— How to complete this task —
Take the entries that follow and return only the lines from the one with "How do I perform: Expand" through the final line, leaving every picture behind.

(Stored records)
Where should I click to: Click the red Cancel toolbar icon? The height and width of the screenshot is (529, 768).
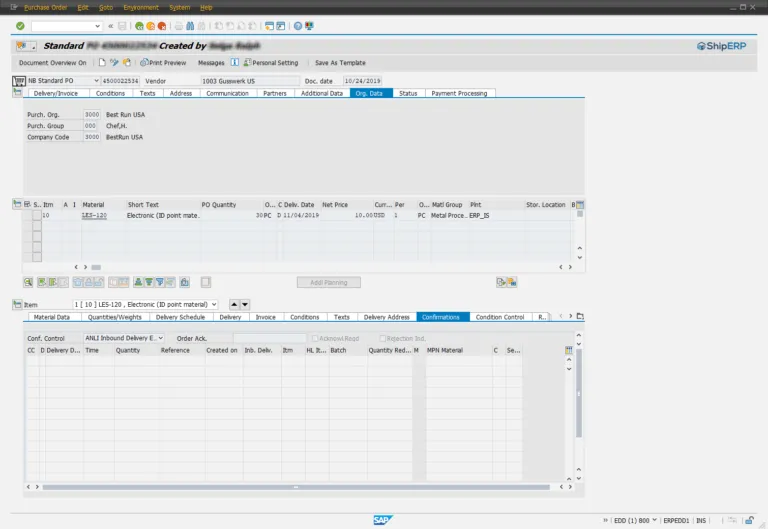(x=162, y=26)
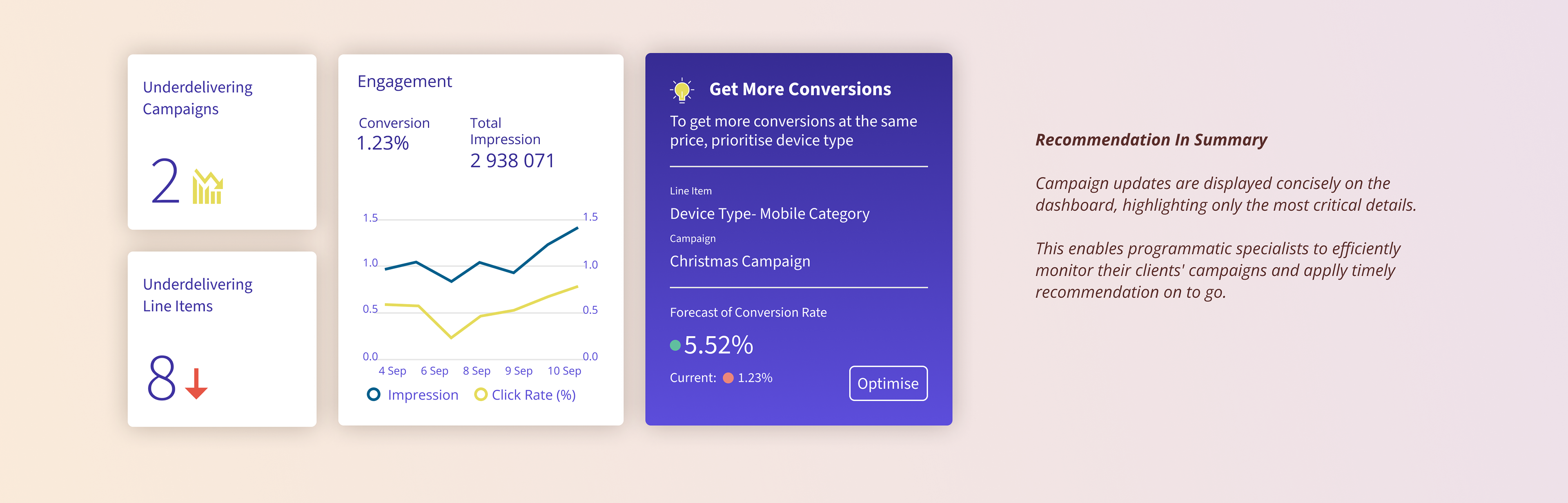Click the green forecast status dot
The width and height of the screenshot is (1568, 503).
tap(675, 345)
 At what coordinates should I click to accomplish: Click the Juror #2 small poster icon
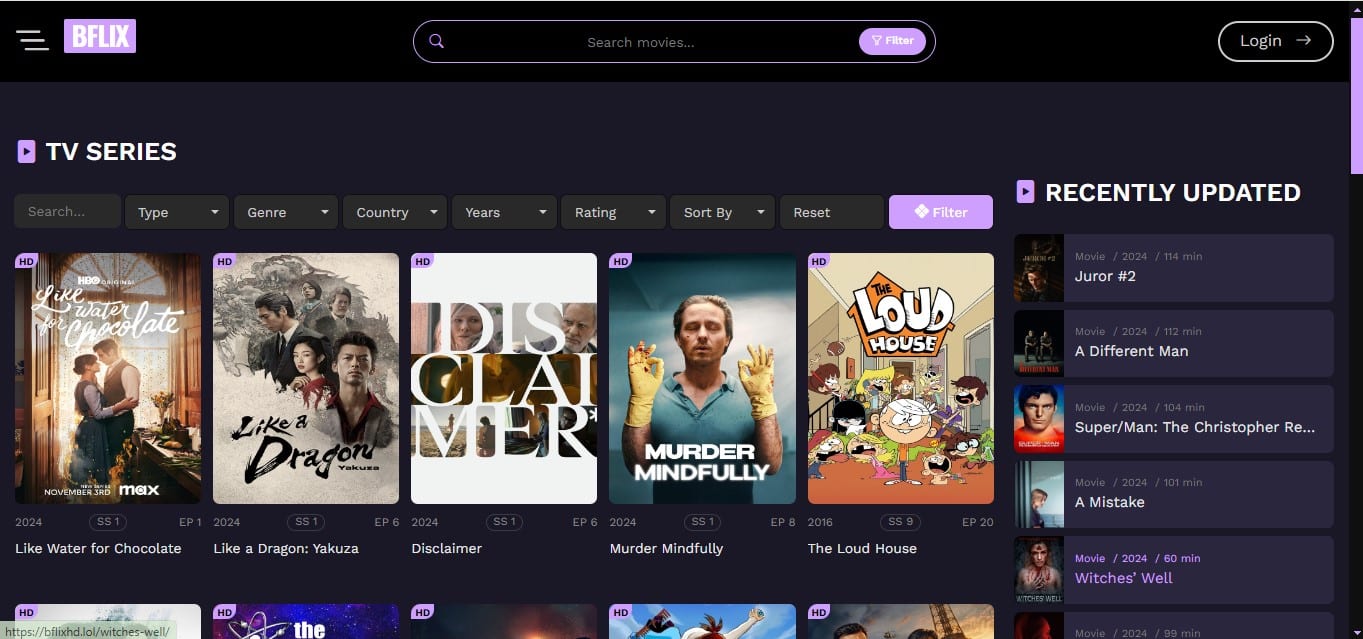click(1038, 268)
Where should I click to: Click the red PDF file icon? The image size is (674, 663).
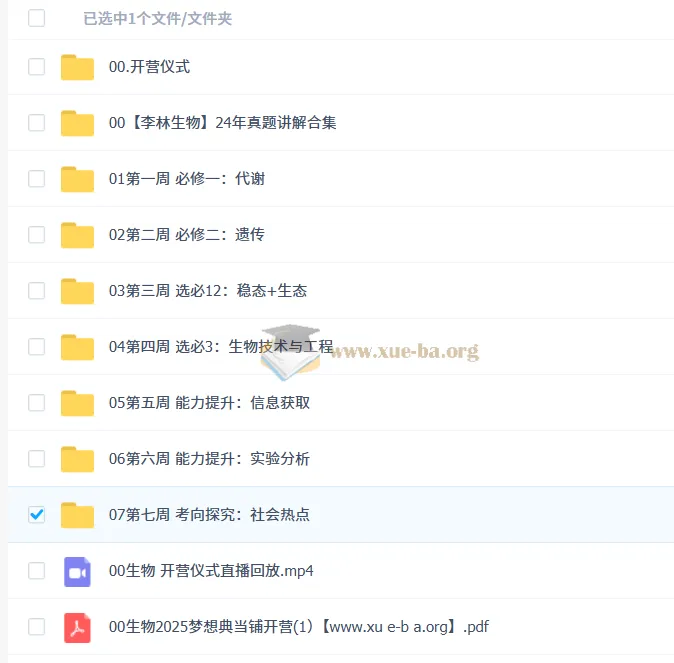(x=77, y=628)
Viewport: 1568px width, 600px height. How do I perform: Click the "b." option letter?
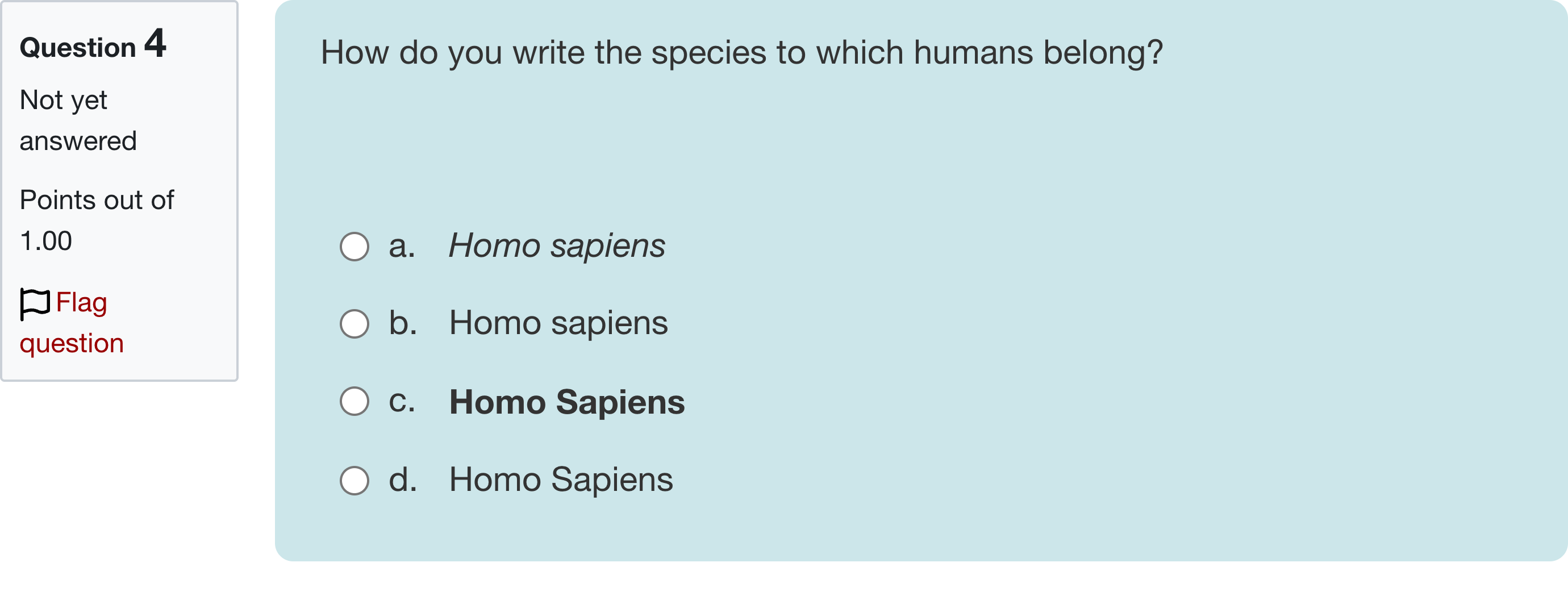403,323
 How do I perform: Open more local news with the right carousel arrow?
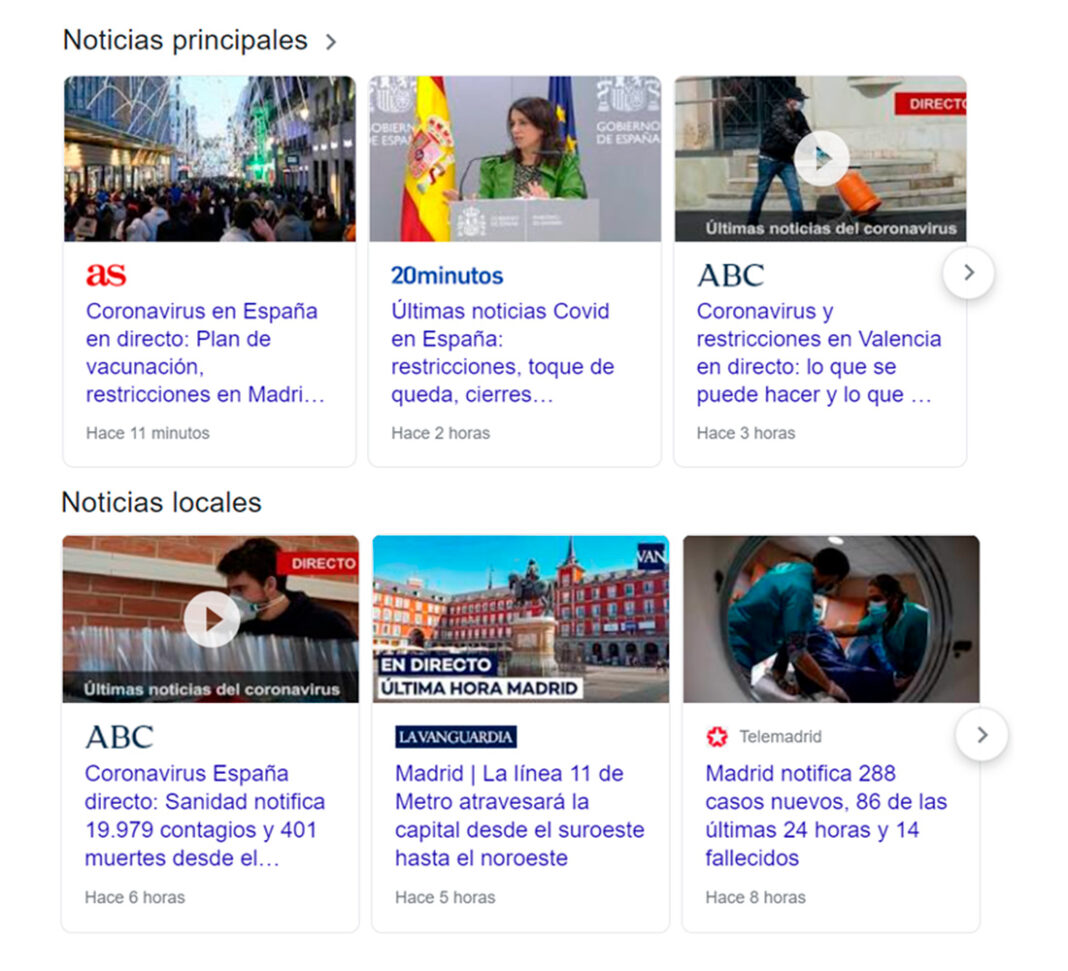982,735
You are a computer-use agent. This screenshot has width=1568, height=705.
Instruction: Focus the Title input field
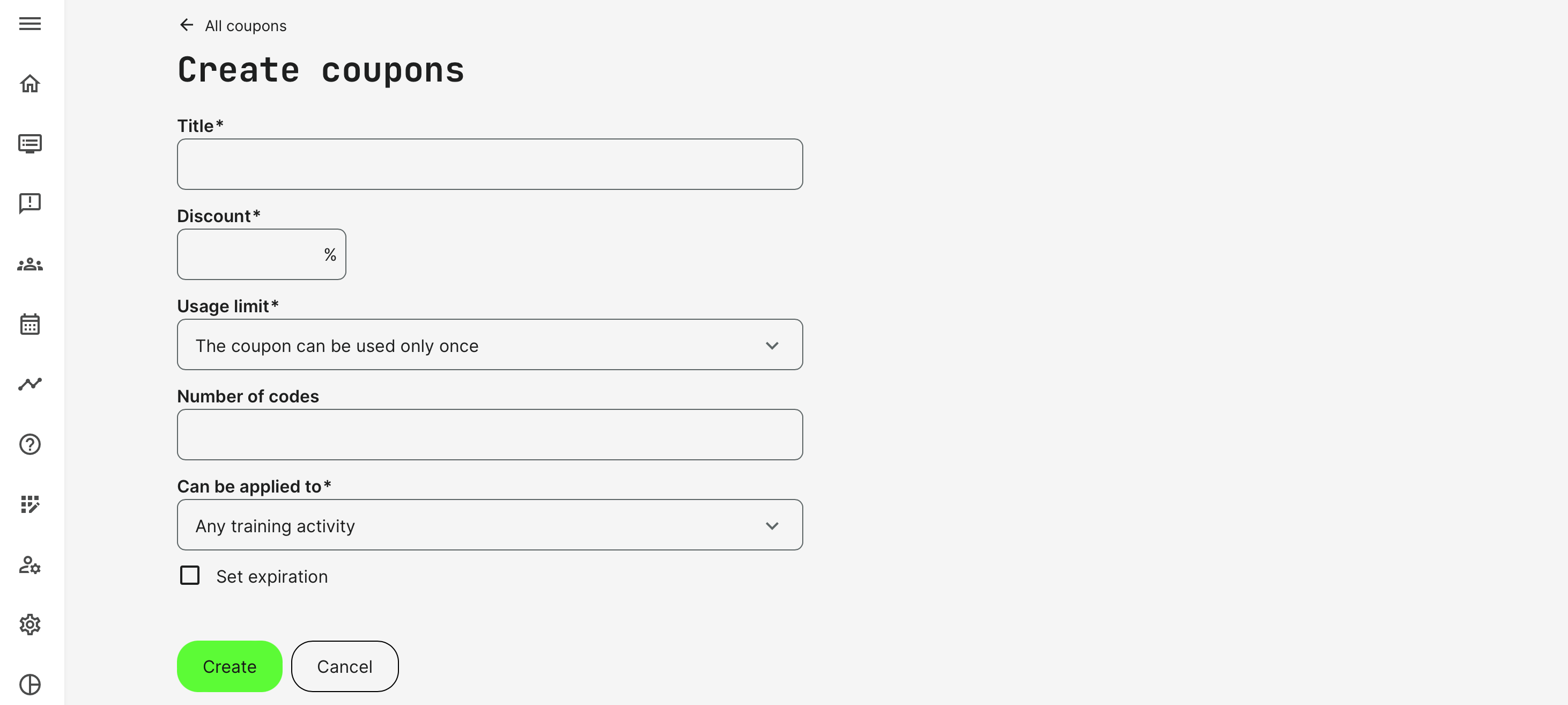[x=490, y=164]
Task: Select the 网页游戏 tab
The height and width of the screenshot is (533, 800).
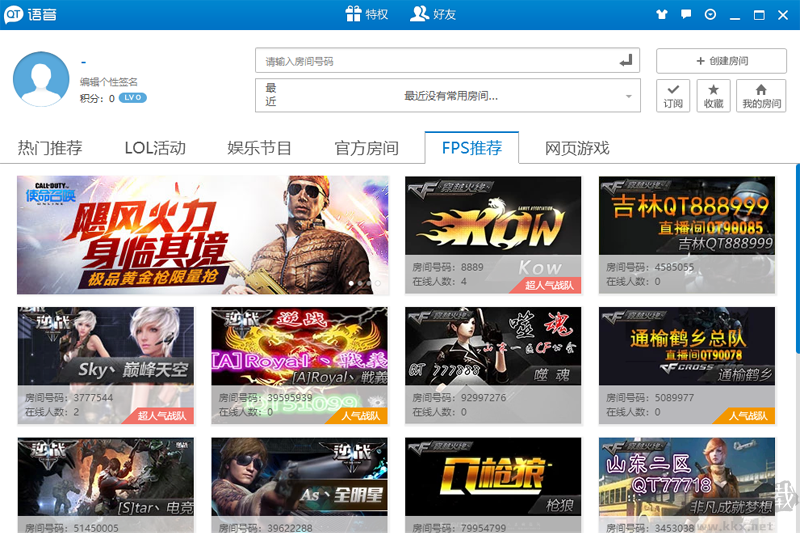Action: click(577, 148)
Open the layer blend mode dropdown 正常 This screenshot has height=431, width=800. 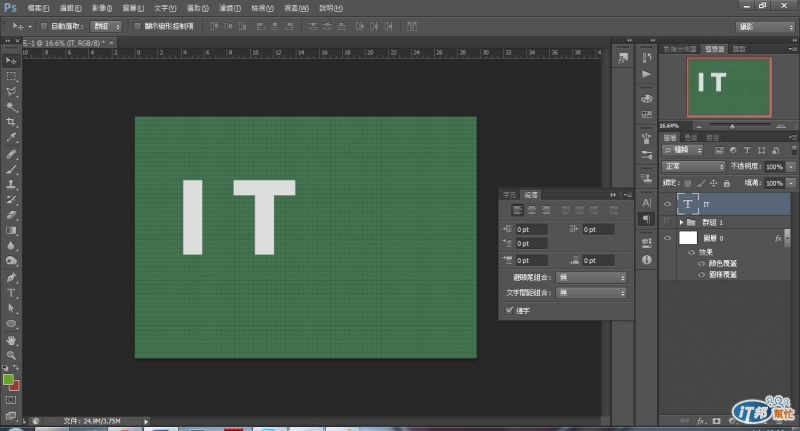694,166
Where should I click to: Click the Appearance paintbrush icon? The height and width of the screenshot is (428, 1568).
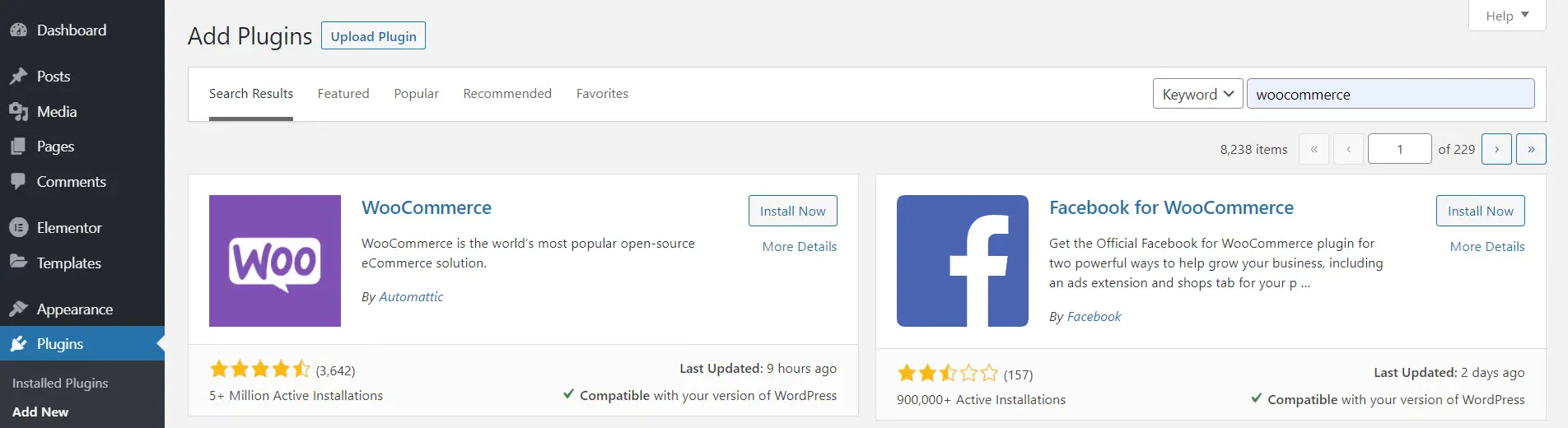(x=18, y=309)
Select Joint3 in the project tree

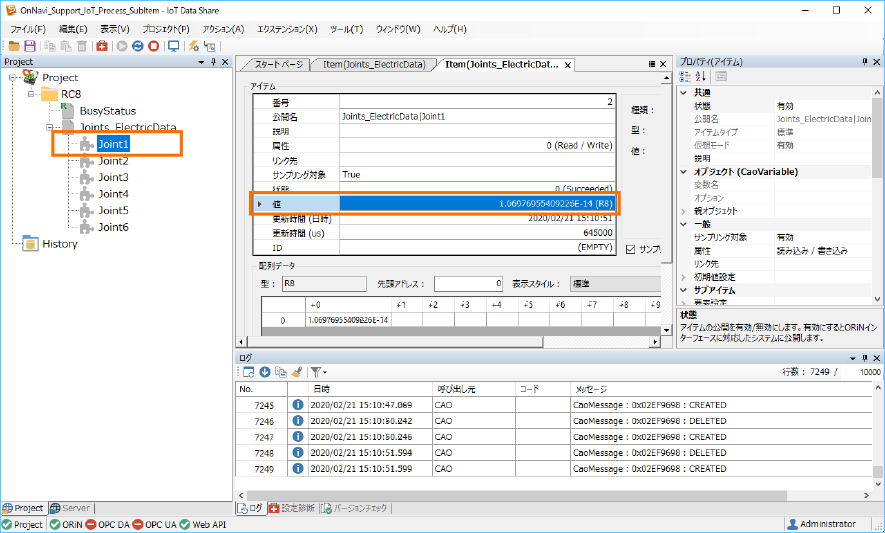coord(113,177)
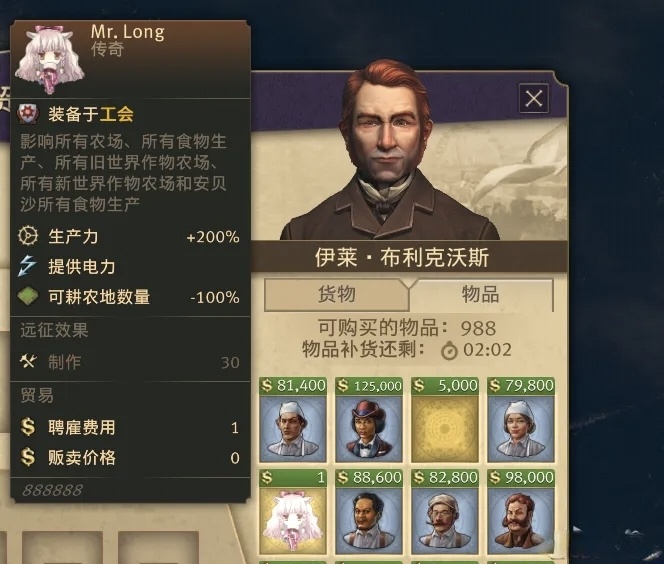664x564 pixels.
Task: Click the restock timer stopwatch icon
Action: click(449, 351)
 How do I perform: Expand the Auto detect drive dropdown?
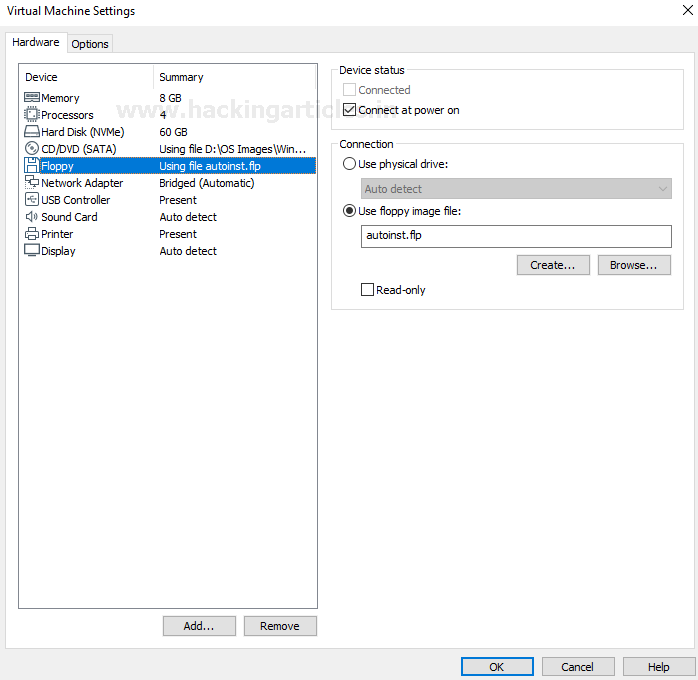(x=515, y=189)
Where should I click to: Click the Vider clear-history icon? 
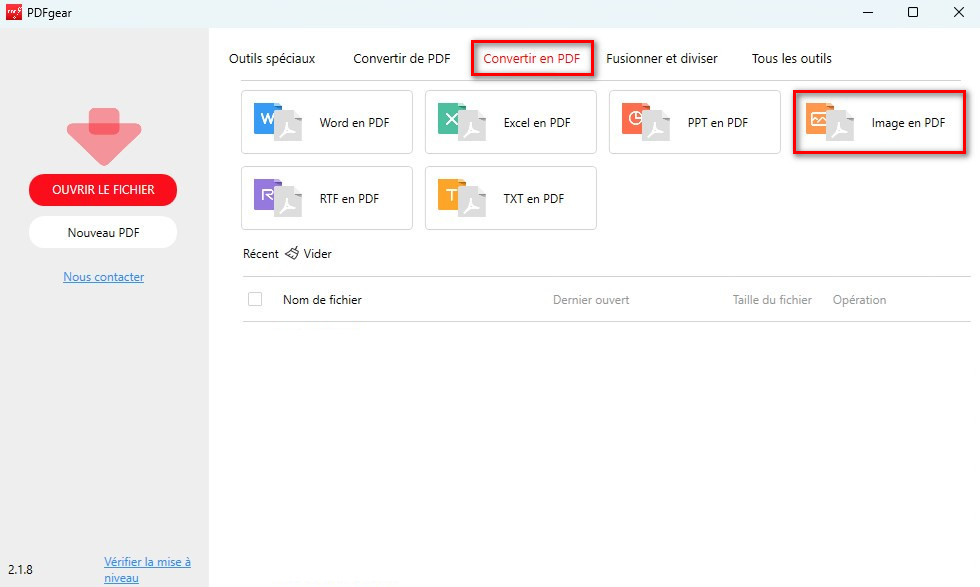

— Finished task —
 How do I perform: Expand the Auto detect drive dropdown?
(x=515, y=189)
Where should I click to: Click the Vider clear-history icon? 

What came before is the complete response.